*SELECTED EXTRACT*:
************

Saturday, April 10, 2010

Murder on the Orient Express (1934) - A murder mystery starring Hercule Poirot - a complex mystery

By the time that this book was published (in 1934), Hercule Poirot had a big fan base and people would wait for a new novel to be released by Agatha Christie. The book is extremely famous, and has also been converted into a movie. The base plot of the book is seemingly based on the Lindberg baby kidnapping where the baby son of the famous aviator Charles Lindberg was kidnapped. Tragically, the child was murdered, and this was a very famous case (since Lindberg was extremely famous after doing a solo flight across the Atlantic). And the book has a similar case, where the person who was murdered was revealed to be behind a similar crime, something that gets revealed during the course of the investigation of the murder. The ending is a bit surprising for those who have read many of the other Hercule Poirot novels (and just for that, in this review, I will not reveal the ending - so if you have not read the book, try and get it).
Hercule Poriot is returning from Syria in the Orient Express in Istanbul, and has had to take help from a friend who is a director on the train company Compagnie Internationale des Wagons-Lits; he gets a berth when another traveler fails to show up.



And like many other mysteries, Poirot just happens to be on the scene when a murder happens (something which scares the perpetrators of the crime, since in the normal course of things, this would not have been a crime that would have been easily solved). In the course of a night near Belgrade, Poirot seems to hear a sound outside his door more than once, and does not encounter anybody. Further, a lady Mrs. Hubbard seems to believe that somebody was in her apartment. However, nobody is to be found.

************

*ENTRIES*:
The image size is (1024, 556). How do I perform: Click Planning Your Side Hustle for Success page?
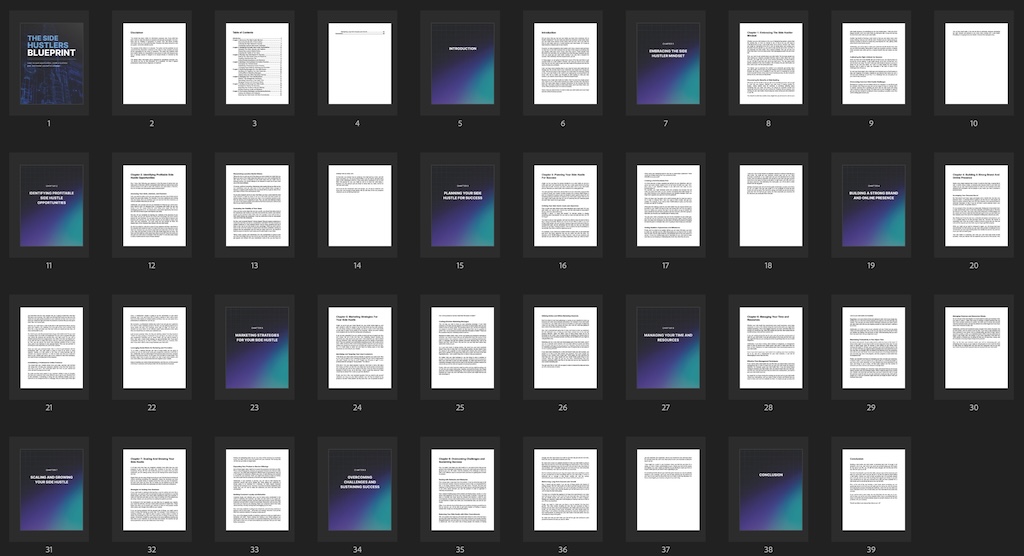coord(462,205)
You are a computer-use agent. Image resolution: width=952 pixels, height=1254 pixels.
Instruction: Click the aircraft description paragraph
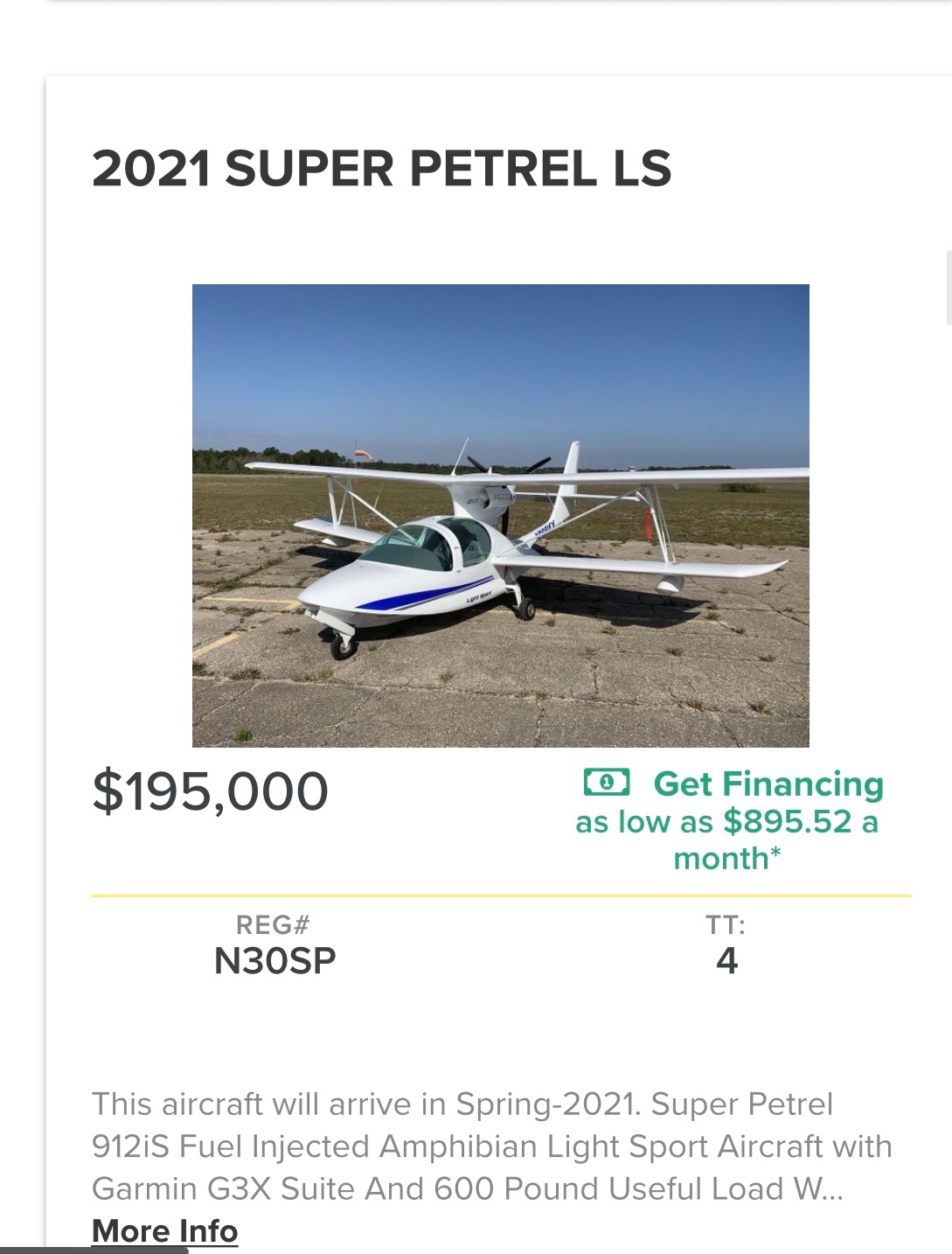click(491, 1146)
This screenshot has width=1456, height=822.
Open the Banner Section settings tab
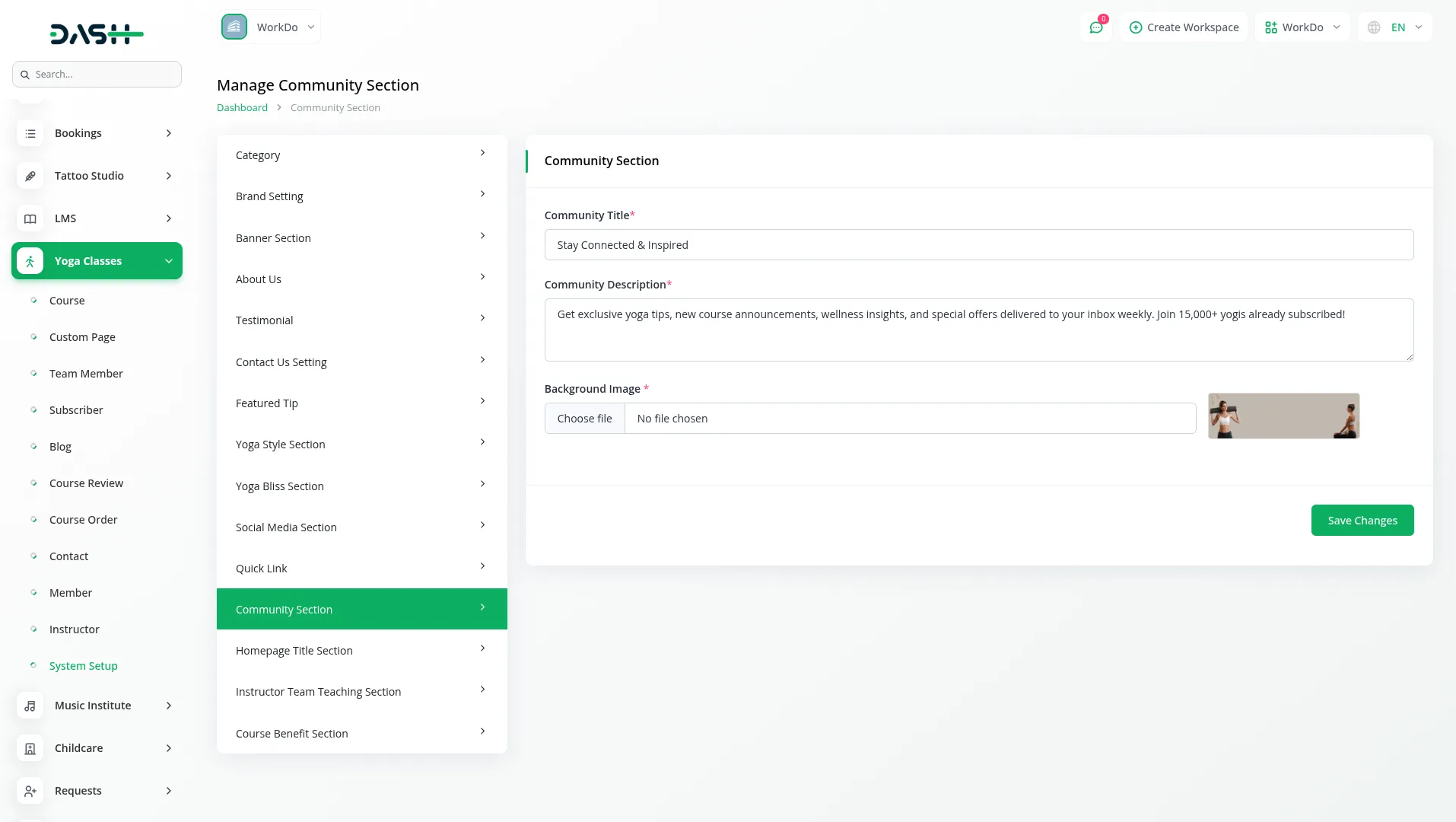361,238
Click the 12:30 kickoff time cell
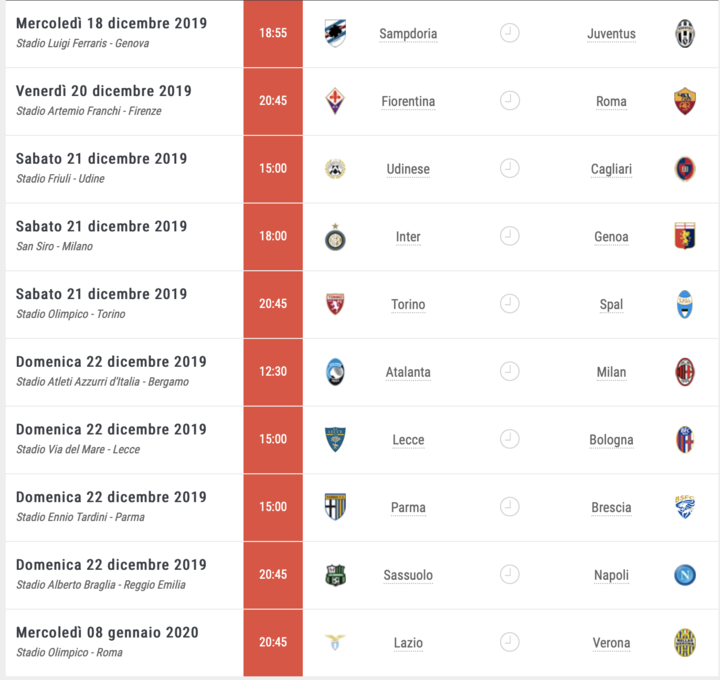 pyautogui.click(x=273, y=372)
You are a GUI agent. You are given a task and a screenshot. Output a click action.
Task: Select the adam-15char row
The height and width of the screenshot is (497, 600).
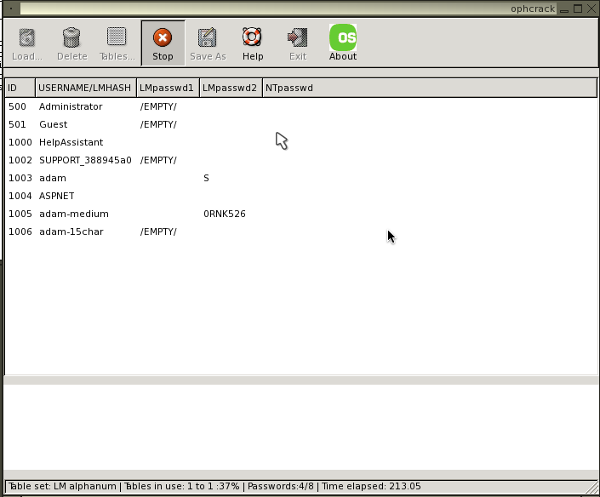point(71,232)
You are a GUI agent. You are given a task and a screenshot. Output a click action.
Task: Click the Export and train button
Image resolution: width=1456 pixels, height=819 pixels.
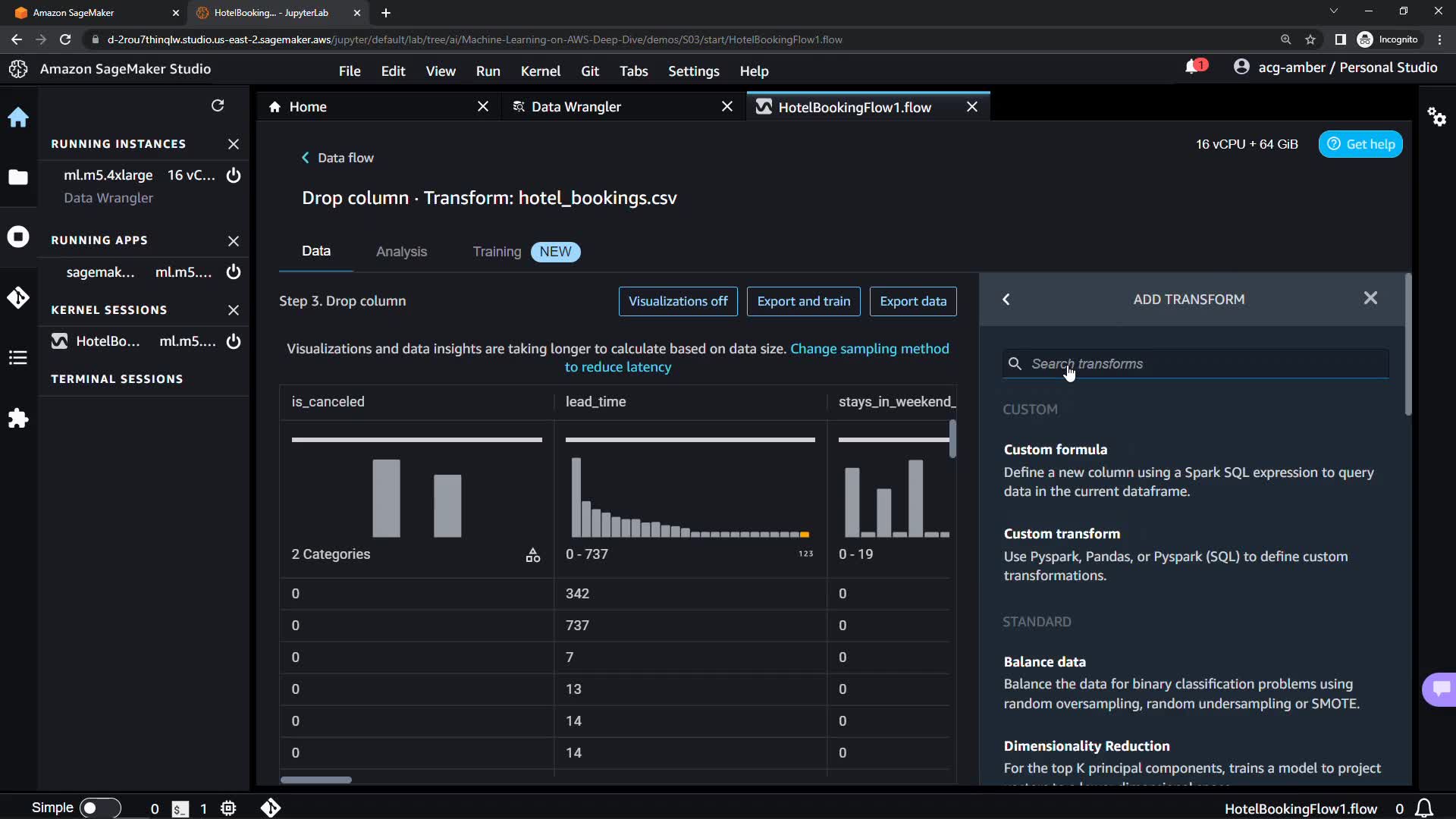click(803, 301)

************

*WRITTEN PROBLEM*: Extend the review of Murder on the Orient Express, starting after its last sentence. The lines above play no part in what comes next.

*FINAL ANSWER*:
The next morning, they find one of the passengers, Mr. Ratchett, to have died, rather been murdered. He was killed by many stab wounds, some from left handers, some from right handers, and some much deeper than the others. The train is stuck in a snow-storm, so it would seem that the murdered is still on the train. Poirot is the only one who can investigate, and he starts his investigation. He finds a number of clues, but many of them point in different directions. And then he discovers the past of Mr. Ratchett, who was actually a fugitive from the US called Cassetti. And he was behind the kidnap and murder of a young heiress, Daisy Armstrong, and had then fled from the country. Her parents died from the shock (her mother died from the shock, and her father killed himself).
And as he investigates, he realizes that other passengers on the train all had connections to the Armstrong family in the past, and thus any of them could have a motive, so who was the actual killer ?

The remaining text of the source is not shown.